Дома было тепло и светло. Дочки играли в зале, жена суетилась, накрывая на стол.

– Завтра, если что, выходной, – сказала она. – Побудь дома, хоть один день?

Я пожал плечами.

Как я могу что-то обещать? У меня в стационаре больные. Они на меня надеются, ждут помощи. Не могу же я послать всех к черту, только потому, что у меня выходной? Именно в тот момент, у меня впервые возникла мысль, что я не принадлежу сам себе, у меня нет никаких гарантий и планов на завтрашний день. Какая-то беспощадная постоянная ответственность, повинность.

За окном, метель сошла с ума. Выло так, что казалось сам чёрт лезет к нам через печную трубу, но застрял в ней и теперь от досады воет. Вот под этот вой и хлопание калитки соседского дома я и заснул. Проснулся от полнейшей тишины. Мне показалось, что я оглох во сне. Прислушался. Рядом, уткнувшись мне в плечо тихо сопела жена.

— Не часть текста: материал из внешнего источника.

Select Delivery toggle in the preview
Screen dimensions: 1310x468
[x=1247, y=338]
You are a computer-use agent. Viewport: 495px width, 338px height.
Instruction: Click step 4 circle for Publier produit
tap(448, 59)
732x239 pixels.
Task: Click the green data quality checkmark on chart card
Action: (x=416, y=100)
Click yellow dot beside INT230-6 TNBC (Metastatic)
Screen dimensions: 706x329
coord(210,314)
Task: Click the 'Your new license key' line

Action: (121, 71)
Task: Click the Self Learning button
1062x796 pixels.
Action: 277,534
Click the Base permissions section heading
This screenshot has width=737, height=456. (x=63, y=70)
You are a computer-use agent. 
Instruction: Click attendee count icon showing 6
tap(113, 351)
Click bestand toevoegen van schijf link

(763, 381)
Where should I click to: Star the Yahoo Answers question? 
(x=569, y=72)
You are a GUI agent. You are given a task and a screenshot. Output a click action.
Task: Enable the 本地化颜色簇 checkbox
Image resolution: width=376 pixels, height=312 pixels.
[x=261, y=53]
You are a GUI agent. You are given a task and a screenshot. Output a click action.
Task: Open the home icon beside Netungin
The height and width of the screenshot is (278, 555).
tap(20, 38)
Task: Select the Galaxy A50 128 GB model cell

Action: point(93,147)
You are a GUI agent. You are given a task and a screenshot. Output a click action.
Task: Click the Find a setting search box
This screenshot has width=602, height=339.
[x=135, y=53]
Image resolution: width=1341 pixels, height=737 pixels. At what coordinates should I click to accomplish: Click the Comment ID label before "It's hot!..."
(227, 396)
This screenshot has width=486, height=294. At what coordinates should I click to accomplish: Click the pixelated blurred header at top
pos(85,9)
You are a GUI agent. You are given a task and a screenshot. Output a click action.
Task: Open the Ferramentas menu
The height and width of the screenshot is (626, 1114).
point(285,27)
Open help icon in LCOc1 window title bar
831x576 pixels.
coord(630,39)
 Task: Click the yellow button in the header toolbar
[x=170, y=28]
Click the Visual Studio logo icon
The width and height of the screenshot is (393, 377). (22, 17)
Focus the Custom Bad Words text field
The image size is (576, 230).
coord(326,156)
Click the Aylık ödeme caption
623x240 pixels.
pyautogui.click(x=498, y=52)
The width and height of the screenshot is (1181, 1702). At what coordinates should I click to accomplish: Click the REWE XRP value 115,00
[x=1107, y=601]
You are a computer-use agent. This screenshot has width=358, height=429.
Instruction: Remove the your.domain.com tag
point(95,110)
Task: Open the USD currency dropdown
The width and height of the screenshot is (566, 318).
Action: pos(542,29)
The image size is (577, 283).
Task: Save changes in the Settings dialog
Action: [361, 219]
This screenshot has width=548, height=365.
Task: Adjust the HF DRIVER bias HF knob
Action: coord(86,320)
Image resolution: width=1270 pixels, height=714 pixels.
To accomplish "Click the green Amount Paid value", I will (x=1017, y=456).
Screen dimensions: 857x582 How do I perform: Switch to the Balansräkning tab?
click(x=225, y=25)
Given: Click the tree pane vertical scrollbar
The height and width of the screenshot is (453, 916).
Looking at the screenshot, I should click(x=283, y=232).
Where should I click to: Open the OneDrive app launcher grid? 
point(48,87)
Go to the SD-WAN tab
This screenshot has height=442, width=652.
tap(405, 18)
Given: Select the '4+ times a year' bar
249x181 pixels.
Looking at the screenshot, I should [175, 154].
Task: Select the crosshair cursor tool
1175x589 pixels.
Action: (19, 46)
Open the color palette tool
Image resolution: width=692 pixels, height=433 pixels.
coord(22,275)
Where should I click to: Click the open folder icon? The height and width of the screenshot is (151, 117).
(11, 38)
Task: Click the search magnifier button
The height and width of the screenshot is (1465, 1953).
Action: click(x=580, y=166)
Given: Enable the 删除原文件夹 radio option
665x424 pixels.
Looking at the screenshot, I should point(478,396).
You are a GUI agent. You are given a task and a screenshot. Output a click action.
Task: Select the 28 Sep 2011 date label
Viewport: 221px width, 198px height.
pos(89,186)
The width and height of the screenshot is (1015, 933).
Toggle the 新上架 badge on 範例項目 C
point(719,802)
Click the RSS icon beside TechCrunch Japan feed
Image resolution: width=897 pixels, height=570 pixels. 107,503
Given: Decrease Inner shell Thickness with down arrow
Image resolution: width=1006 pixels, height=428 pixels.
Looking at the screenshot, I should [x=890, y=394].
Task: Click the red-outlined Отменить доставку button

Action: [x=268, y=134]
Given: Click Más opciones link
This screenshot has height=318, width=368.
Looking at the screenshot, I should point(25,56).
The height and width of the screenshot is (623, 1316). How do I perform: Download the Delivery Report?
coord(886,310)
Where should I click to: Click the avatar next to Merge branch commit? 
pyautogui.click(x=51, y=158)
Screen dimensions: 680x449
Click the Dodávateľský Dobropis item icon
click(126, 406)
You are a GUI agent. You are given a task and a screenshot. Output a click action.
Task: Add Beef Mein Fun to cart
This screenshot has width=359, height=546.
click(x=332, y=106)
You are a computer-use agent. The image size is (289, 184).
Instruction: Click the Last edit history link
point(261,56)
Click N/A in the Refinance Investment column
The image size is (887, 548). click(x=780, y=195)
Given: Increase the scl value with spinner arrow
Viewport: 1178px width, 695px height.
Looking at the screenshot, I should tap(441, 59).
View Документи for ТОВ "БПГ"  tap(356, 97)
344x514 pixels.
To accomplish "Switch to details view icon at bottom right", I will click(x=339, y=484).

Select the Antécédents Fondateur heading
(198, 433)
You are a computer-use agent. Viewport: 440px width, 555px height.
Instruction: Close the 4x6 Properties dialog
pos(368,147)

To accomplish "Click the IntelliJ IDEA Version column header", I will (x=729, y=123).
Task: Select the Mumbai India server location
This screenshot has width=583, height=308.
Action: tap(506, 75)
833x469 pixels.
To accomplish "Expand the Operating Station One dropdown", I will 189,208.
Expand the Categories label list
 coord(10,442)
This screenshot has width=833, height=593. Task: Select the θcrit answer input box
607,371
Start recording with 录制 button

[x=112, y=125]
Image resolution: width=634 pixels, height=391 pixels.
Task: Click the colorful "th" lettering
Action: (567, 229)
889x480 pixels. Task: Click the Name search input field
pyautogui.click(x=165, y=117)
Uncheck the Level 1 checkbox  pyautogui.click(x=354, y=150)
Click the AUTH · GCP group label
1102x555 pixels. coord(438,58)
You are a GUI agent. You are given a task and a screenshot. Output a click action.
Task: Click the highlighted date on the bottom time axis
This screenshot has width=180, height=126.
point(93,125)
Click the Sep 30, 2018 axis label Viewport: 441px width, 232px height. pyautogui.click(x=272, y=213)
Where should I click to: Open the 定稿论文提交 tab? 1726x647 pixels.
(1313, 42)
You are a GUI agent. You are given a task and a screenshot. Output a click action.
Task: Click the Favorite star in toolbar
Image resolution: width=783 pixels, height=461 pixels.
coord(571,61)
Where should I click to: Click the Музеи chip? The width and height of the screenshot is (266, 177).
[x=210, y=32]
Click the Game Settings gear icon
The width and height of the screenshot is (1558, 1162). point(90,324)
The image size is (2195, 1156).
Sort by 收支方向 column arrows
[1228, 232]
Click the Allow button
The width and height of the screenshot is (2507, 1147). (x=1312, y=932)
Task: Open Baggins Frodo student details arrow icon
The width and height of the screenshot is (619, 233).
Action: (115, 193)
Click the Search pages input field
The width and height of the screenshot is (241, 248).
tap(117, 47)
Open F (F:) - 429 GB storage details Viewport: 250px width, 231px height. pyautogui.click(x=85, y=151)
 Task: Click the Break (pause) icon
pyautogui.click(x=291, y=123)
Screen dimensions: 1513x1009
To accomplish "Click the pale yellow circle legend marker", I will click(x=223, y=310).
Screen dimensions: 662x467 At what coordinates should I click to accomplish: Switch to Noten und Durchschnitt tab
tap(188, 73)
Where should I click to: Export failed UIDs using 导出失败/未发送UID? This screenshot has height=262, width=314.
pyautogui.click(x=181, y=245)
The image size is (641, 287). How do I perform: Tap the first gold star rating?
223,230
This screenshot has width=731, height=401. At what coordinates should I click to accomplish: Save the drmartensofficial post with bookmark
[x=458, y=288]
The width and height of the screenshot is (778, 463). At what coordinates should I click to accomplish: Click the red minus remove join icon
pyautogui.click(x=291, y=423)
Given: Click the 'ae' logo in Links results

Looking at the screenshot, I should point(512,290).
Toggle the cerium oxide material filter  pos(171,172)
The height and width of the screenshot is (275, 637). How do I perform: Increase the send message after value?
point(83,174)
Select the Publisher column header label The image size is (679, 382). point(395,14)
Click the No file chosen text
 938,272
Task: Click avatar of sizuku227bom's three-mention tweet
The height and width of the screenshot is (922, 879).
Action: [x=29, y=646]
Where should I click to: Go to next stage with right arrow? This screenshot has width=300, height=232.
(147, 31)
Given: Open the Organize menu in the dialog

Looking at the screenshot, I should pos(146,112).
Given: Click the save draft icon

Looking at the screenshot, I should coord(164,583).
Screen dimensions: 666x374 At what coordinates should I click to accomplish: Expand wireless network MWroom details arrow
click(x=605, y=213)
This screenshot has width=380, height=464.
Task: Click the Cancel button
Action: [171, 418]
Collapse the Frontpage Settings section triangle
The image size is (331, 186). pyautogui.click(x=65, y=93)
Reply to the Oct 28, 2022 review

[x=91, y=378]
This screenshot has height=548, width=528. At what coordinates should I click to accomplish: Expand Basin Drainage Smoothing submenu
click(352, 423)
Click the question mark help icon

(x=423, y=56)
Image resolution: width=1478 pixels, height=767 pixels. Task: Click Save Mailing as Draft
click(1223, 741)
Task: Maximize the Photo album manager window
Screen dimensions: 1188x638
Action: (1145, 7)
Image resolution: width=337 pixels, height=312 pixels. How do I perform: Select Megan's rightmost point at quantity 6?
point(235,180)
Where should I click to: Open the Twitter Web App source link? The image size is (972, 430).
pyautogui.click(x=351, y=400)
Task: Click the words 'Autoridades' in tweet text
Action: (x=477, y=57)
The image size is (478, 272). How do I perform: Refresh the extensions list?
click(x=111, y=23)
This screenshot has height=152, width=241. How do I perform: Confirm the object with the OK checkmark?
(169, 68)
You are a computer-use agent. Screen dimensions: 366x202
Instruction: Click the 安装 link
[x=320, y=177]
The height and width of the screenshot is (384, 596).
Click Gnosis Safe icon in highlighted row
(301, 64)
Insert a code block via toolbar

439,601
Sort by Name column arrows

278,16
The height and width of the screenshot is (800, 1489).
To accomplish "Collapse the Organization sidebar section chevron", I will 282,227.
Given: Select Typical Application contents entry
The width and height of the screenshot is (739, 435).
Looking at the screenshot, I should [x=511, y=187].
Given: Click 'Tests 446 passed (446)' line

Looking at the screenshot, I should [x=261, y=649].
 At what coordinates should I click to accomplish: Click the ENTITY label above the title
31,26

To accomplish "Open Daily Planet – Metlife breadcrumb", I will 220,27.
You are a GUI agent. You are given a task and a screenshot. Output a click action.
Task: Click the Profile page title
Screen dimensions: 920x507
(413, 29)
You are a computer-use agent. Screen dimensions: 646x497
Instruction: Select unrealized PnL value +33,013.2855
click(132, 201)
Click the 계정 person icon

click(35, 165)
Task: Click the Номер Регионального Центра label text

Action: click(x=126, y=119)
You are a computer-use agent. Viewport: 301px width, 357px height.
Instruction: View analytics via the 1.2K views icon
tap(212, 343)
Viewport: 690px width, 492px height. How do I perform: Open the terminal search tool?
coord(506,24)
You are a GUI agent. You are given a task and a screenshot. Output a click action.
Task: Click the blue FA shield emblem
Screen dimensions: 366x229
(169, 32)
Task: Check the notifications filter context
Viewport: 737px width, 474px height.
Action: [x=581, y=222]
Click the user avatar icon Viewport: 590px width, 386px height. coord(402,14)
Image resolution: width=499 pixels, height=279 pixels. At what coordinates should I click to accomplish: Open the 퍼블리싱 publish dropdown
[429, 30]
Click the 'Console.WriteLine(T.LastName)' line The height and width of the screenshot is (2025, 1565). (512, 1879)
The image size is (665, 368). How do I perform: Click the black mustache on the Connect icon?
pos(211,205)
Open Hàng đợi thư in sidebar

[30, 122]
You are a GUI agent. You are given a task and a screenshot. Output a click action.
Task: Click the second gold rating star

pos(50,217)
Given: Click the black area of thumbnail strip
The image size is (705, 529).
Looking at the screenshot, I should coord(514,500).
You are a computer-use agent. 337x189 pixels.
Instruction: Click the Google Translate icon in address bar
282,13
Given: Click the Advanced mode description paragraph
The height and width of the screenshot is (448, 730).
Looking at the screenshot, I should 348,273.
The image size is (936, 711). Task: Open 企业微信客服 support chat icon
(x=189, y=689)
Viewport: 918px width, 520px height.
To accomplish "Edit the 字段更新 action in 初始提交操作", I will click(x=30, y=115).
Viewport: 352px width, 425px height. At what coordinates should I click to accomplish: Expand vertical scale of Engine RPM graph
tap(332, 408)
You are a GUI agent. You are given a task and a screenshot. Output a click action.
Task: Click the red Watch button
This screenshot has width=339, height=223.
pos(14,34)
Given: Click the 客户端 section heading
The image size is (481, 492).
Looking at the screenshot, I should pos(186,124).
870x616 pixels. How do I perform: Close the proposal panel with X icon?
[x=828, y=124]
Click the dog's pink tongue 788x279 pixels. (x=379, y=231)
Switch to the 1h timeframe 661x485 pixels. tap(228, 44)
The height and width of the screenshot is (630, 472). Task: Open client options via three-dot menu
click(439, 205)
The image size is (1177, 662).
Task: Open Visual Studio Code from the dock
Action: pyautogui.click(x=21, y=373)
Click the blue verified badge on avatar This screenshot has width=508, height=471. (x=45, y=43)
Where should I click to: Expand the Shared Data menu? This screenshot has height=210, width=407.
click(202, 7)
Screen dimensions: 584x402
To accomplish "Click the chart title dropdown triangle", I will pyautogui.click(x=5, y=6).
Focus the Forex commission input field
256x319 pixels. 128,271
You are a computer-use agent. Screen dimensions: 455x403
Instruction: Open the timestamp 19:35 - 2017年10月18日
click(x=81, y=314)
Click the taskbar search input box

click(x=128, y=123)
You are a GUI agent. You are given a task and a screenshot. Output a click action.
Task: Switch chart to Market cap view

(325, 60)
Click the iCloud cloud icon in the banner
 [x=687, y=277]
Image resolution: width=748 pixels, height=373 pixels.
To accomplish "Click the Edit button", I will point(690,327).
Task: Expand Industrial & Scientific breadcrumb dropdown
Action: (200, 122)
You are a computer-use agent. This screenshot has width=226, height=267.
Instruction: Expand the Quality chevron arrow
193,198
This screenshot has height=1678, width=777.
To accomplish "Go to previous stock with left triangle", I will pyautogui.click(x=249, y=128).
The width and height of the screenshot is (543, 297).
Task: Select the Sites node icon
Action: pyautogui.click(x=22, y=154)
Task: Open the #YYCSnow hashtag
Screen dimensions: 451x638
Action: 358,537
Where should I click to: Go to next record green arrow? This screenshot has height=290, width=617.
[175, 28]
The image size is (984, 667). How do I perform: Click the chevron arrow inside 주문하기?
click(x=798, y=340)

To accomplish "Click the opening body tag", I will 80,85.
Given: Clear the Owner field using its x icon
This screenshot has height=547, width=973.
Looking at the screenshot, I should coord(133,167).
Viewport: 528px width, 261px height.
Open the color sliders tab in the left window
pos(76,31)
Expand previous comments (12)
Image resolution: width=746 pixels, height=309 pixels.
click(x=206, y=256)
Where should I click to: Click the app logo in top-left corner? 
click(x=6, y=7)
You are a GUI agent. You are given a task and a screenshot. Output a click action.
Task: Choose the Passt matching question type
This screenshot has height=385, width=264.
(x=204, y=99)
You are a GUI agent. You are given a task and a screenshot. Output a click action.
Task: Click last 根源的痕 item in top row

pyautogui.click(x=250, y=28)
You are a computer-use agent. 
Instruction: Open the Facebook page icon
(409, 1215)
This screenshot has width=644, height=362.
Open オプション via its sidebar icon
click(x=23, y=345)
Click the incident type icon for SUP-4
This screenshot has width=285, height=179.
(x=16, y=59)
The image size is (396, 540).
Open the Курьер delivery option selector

«Метель закончилась, – подумал я и повернулся на другой бок. – Это хорошо!»

Темно… Темно и тихо. Странно… Вроде бы уже почти десять утра, а темно. Что случилось?

Встал и отодвинул штору, чтоб посмотреть на улицу. Снег плотно застилал всё окно – дом замело по самую крышу. Я взял телефон, чтоб позвонить в больницу и узнать, как там наш больной. Нажал на клавишу вызова, но в трубке была тишина.

«Линия оборвалась из-за метели, – догадался я. – Придется идти…»

Я стал собираться, чтобы идти в больницу.

– Поешь хотя бы, – сказала жена, – а то пропадаешь со своей работой сутками. Неизвестно где ешь, неизвестно где спишь.

«Как же мне с ней повезло! – подумал я усаживаясь за стол. – Действительно, надо поесть, а то опять неизвестно, когда домой вернусь. Сколько же у нее терпения?».

Я вышел на улицу. Солнце поднялось и светило ярко-ярко. Его свет отражался от белоснежных покровов, искрился и больно резал глаза. Вчерашней метелью с деревьев и кустов сдуло последние сухие листья. На голых ветках, громко и возмущённо чирикая, сидели воробьи.

«Ох, и снегу намело! – думал я, пробираясь в сторону больницы. – Кое-как из двора вышел! Ещё бы воробьям не возмущаться – все кормёжные места замело!».

По центральной дороге, по направлению к больнице, был проложен единственный широкий след от проехавшего автомобиля. След этот вел в больницу. А возле самой больницы стоял огромный черный джип Ниссан Террано.

«Приехала…» – подумал я.

В палате, где находился дед Костя, пахло дорогим парфюмом и мандаринами. Стояли пакеты с пелёнками, памперсами для взрослых, и ещё какие-то средства ухода за тяжёлыми лежачими больными. Рядом с дедом Костей сидела женщина, примерно сорока пяти лет на вид.

– Здравствуйте, – обратился я к ней.

– Здравствуйте, – ответила она и тут же спросила. – Вы Дмитрий Леонидович? Где мы можем поговорить?